Monday, September 20, 2010

Male Bonding

A few minutes ago, I smelled the freshly squeezed calamansi juice that my father was making for his bedtime tea.  I looked up from where I was sitting and asked if there were any calamansi left.  He told me that there were enough, and implied that if I wanted some I should get off my ass and make a cup for myself.

As I started to slice the fruit I casually asked if he had any small strainer ready; he said no.  He said I should fish out the seeds using a teaspoon.  I then continued slicing, and then he handed me a teaspoon, interrupting his own masterpiece.  He then noted how I was slicing the calamansi; he mentioned something about how to properly do it, which was his way, of course.
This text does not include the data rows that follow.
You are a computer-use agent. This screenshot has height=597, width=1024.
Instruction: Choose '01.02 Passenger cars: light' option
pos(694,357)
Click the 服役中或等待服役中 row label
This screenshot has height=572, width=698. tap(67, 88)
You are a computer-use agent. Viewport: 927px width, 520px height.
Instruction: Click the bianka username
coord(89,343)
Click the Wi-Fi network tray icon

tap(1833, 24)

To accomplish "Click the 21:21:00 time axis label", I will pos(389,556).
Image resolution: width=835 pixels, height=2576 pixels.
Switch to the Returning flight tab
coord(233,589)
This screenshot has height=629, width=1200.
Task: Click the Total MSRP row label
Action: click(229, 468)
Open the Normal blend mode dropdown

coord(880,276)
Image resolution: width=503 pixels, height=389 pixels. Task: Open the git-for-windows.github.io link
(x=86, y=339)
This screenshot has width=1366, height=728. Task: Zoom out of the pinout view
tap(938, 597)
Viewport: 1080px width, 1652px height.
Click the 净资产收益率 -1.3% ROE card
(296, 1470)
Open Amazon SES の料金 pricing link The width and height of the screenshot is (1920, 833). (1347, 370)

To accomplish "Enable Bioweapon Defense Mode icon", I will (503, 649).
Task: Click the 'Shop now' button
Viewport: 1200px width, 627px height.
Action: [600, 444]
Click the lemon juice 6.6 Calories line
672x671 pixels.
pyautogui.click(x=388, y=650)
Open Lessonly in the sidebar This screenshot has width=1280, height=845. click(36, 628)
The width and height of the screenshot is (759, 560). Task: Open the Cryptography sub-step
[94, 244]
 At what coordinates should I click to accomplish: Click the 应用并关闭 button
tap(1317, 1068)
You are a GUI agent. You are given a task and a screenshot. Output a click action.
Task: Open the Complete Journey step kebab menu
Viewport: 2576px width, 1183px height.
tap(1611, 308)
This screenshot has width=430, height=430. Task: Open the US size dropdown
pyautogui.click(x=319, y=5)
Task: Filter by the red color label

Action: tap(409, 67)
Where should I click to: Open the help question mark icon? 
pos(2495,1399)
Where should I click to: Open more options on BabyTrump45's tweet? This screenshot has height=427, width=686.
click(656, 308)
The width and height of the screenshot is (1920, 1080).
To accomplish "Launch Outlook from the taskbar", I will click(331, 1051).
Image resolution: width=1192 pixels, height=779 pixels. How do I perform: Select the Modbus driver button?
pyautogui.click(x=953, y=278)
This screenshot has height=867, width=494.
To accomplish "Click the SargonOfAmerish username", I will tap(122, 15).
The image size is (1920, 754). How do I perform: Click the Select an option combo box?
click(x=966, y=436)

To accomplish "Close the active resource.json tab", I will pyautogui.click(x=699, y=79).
I started squeezing and then scooping the seeds out.  He handed me a small jar of honey; he told me to use it.  As he started dipping an herbal teabag, in and out, bouncing up and down the elixir, he said that I should put in some teabags because it would make the concoction delicious.  I went to the thermos for some hot water, and then he called out and said that he had some freshly-boiled water ready; as I am not very much familiar with my parents' kitchen I turned and looked like I was caught in a hazy maze.  He pointed at one corner; apparently, he used the coffee pot to boil the water.  I then poured some water, put the pot back, and started going through the cupboard for some teabag.  He hissed that he already had something ready for me.  Like a little girl I took the teabag from him, ripped it open, and started dipping, in and out, bouncing up and down.

As I was clearly finished with the ceremony --- which he was watching as he sipped his tea, standing up --- he told me how I should secure the teabag by wrapping its end around the mug holder.

Although my dad and I fight sometimes as he is a terrible (and sexist) backseat driver and like many men he always insists that he is always right, I found that supposed-annoying instance comforting and thought that I simply missed being a just a child, that I will always be somebody's daughter.